### [Yapılacak işler]
A. Metin Altıok hakkındaki metne göre şu soruları yanıtlayın:
(i) Bingöl'de yaşarken ikinci evliliğini kiminle yapar?
(ii) Aynı yıl yayımlanan şiir kitabının adı nedir?
(iii) Kızına yazdığı mektupta yaşamını ayakta tutan iki temel direk olarak neleri sayar?
B. Metin Altıok'un şiiri üzerine olan metni kaldığı yerden sürdürün.

### [Seçilmiş bölüm]
■ ■ ■

Bingöl’de yaşarken Nebahat Çetin ile ikinci evliliğini yapar. Hiç hakim olmadığı bu coğrafyaya ve bu coğrafyanın insanına yavaş yavaş alışır. Babacan tavrı ve farklı duruşu onunla öğrencilerinin arasında derin bir bağ yaratır. Buradaki öğrencilerinden ömrünün sonuna dek iletişim halinde oldukları vardır. Aynı yıl Kendinin Avcısı şiir kitabı yayımlanır.
Sonludur Aşk Da
Güzel anılar biriktirdim senden,
Dudağıma solgun gülücükler getiren.
Özenle sakladım belleğimde,
Bir yığın oldu daha şimdiden.
Nasıl olsa bir sonu olacaktı bu aşkın
Bir gün apansız gerçekleşiveren.
Alkol bağımlılığı bedenine gitgide zarar verir, elleri sürekli titrer ve tedavi görmek zorunda kalır. Bingöl’de yaşadığı yıllarda onu en çok etkileyen kızına olan dinmeyen özlemidir. Sürekli mektup yazan ve onu herkese anlatan Metin Altıok için bu katlanılması en zor durumdur.
4.9.1980, Bingöl
“Nar çiçeğim, burada yaşamımı ayakta tutan iki temel direk var. Önce sen, sonra şiir. Seni çok seviyorum bunu bil. Aramız derya-deniz de olsa, sıra dağlar da en ufak bir sıkıntıda aşar gelirim. Hep babanın var olduğunu bilerek yaşa. Bingöl dağlarının tepesinde oraya nereden geldiği bilinmeyen bir pars iskeleti de olsa… Canım!” (Metin Altıok’tan Zeynep’e Mektuplar)
Kızım/lar
her şeyin üstünde sulusepken bir kar;
bir aşkı delik deşik ediyordu/lar.
bense inatla susuyordum
ve kızımı seviyordum ekmek kadar.
Metin Altıok’un şiirlerine bir bütün olarak baktığımızda düşünsel düzlemi derinlere yerleştirilmiş şiirlerle karşılaşırız. Yapıtları içinde Sone (ilk iki bendi dörtlük, son iki bendi üçlük on dört mısradan oluşan nazım şekli) gibi değişik biçim örnekleri de olmakla birlikte, serbest ölçüde yazılmış, kişisel sorundan yola çıkıp toplumsal-evrensel boyuta ulaşmış lirik şiirlerin ağırlıkta olduğunu görürüz. Ana konu ne olursa olsun, şairin şiirleri boyunca işlediği izlekler altı ana başlık altında toplanabilir:
- Yabancılaşma / arayış
- İç göç / kendine sürgünlük
- Aşk
- Dostluk / sıcak bir ev özlemi
- İkilem / kararsızlık
- Kendi kendini ve çocukluğun karşısında yetişkinliğini yok etmek / ruhsal intihar
Şair bütün kitaplarında aynı izlekleri sürdürmüş, şiir dili ile psişik, düşünsel, politik düzlemini, birbirinin içinde eriterek, bütünleyerek, soyutlayarak, kendisine kimi zaman içeriden kimi zaman da dışarıdan bakarak, söz konusu kişisel sorun ve düzlemleri toplumsal-evrensel bir düzleme taşımıştır. Kendisini İkinci Yeni şiir anlayışına yakın gören şair, dizelerinde hayatından izlere yer verdiği gibi dil ve üslup öğelerine de önem vermiştir.

■ ■ ■

### [Kayıtlı veriler]
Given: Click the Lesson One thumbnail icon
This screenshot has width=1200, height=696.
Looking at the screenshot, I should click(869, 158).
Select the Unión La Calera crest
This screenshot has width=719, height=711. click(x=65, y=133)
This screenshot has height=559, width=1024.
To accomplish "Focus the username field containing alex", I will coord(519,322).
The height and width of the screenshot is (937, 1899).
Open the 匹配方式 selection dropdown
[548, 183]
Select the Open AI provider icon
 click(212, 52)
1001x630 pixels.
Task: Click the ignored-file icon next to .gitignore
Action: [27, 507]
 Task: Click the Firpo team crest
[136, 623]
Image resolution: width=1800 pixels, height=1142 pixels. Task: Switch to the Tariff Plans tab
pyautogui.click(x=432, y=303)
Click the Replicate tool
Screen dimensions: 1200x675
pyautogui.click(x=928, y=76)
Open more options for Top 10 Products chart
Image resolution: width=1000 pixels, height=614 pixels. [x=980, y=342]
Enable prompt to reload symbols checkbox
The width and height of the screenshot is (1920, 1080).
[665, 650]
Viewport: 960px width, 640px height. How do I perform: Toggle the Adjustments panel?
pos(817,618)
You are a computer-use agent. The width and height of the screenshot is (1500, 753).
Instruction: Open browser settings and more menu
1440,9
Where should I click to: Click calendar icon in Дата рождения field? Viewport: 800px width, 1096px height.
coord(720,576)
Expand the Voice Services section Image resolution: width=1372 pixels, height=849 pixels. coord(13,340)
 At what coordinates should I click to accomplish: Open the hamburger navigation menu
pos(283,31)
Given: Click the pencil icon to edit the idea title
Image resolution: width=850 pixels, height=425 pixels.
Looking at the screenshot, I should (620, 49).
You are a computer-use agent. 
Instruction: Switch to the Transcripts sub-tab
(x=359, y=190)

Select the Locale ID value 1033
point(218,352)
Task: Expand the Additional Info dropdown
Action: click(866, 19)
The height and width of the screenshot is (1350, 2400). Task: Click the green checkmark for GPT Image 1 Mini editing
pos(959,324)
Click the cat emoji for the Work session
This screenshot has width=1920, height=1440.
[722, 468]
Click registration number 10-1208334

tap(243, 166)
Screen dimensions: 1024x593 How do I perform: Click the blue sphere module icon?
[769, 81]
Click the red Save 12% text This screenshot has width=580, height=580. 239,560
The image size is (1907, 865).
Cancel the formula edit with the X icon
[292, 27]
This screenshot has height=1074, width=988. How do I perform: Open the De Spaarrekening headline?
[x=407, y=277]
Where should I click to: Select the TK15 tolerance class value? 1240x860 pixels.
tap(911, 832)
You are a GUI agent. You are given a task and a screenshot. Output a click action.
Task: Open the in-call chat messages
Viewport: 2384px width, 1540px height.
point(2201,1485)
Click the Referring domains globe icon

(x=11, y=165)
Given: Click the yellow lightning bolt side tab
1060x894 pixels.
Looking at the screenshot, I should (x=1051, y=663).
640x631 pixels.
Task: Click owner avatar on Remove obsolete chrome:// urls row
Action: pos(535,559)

■ ■ ■

### [Yanıt olarak]
A.
(i) Nebahat Çetin
(ii) Kendinin Avcısı
(iii) Önce kızını, sonra şiiri

B.
1982’de Küçük Tragedyalar yayımlanır.
Öndeyiş
Bedenim üşür, yüreğim sızlar.
Ah kavaklar, kavaklar…
Beni hoyrat bir makasla
Eski bir fotoğraftan oydular.
Orda kaldı yanağımın yarısı,
Kendini boşlukla tamamlar.
Omzumda bir kesik el,
Ki durmadan kanar.
Ah kavaklar, kavaklar…
Acı düştü peşime ardımdan ıslık çalar.
1987’de İpek ve Kılabtan yayımlanır. Kitaplarında ağırlıklı olarak, acı, aşk, ölüm, yalnızlık, yabancılaşma ve kaçış temalarını işler.
Hançerin Sapı
Ben seni yalansız
Bahar gibi sevdim.
Sevgi adınaydı
Milis beraberliğimiz.
Sabahtan akşama
Günü tarar örerdik
Ve kedileri
İkimizde çok severdik.
Abidin Dino, Ankara’da 1979’da TÜBİTAK grevine Metin Altıok ile birlikte duvar panosu resmi yaparak destek verir.
10 yıllık Bingöl döneminin sonuna doğru 1986’da Genç ilçesine sürülür. Ardından, Karaman İmam Hatip Lisesi’ne tayin edilir. Karaman’da belki de hiç olmadığı kadar mutsuz olur hastalanır, dostlarının yardımıyla malulen emeklilik için rapor alır ve 1990’da Ankara’ya döner. İkinci Ankara dönemi başlar. Gerçeğin Öte Yakası şiir kitabı 1990 Cemal Süreya Şiir Ödülü’nü alır.
Ben Üzre
7.
Şu benim kervan geçer,
Kuş uçmaz yalnızlığımdan
Söyleyin kendine kim esvap biçer.
8.
Ben bugünü kırdım iki taş arasında.
İstedim ki kalmasın
Acının çekirdeği yarına.
9.
Gün olur bütün sözcükler pörsür;
Gölgem ayaklanıp serer gövdemi,
Yüreğim ufalanıp dökülür.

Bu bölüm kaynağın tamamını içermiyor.